2. SPAT: Made from the leftovers in the manufacturing process of SPAM. It’s the “pressed particle board” of canned meats. Doesn’t require refrigeration. Sealed in a thick, lustrous mammalian gel.
3. Briny’s Extra-sodium Soy Sauce: For those on a sodium-augmented diet. Ask your doctor if Briny’s Extra-sodium Soy Sauce is right for you. May cause drowsiness in sleepy people.
4. I Can’t Believe It’s Not Lymph Nodes: General Foods is at it again. This time with whatever else was left on the slaughterhouse floor. Originally marketed as Abattoir’s Sluice Treats.
5. Kraft Cheez-ernutter: Finally a pliable emulsion combining the convenience of semi-permeable Cheez Whiz with the gooey madness of marshmallow crème (whatever that is).
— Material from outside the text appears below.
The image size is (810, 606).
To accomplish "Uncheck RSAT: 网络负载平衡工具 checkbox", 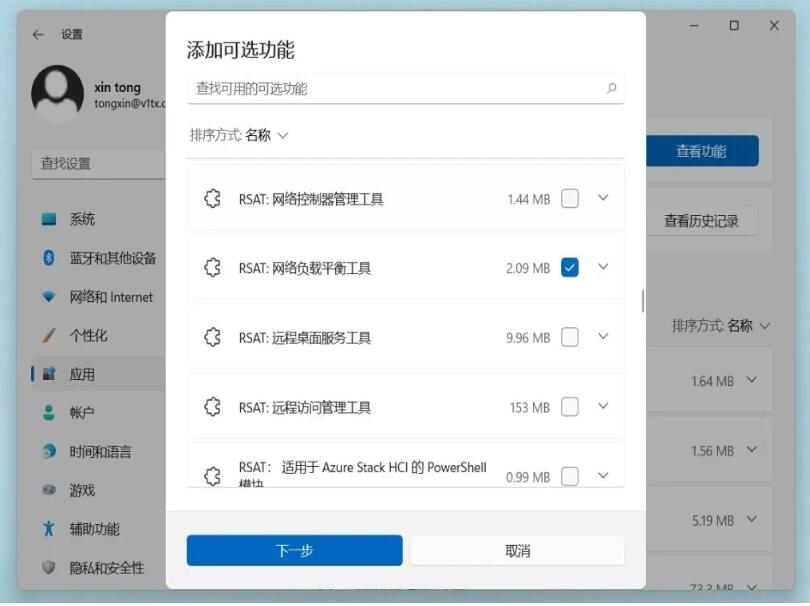I will point(570,267).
Comes co-branded with Sara Lee’s Multi-grain Manhole Covers.
6. Brennan’s Very Dirty Rice: Made at their prison-labor plant in Typhoid Springs, Louisiana, this new take on an old favorite is popular with hospice patients and the nurses who love them.
7. Newman’s Own Nothings: A pouch of self-satisfied air consumers can feel good about purchasing; as all proceeds go to a bunch of vague do-gooders.
8. Nabisco Extra-Crispy Frackers: Freeze-dried crunchy remains of oil workers who died while fracking. Marketed under the slogan: They’re so Fracking good you’ll want to horizontally drill a loved one.
9. Yeech! : A kind of Headcheese, but made from the asses of expired zoo animals. Greenpeace assures Vegans that no plants were harmed in the making of this product.
10. Orange-Flavored Quik: Nestlé’s marketing dept. figured if America could elect an orange-flavored President, why wouldn’t at least 46% of the people want an orange-flavored milk beverage
11. Kellogg’s Unfrosted Maxi-Wheats: For the contrarian cereal eater who finds Frosted Mini-Wheats a little too cutesy.
12. Gerber’s Strained Credulity: A grained-based baby food that’s hard to believe in.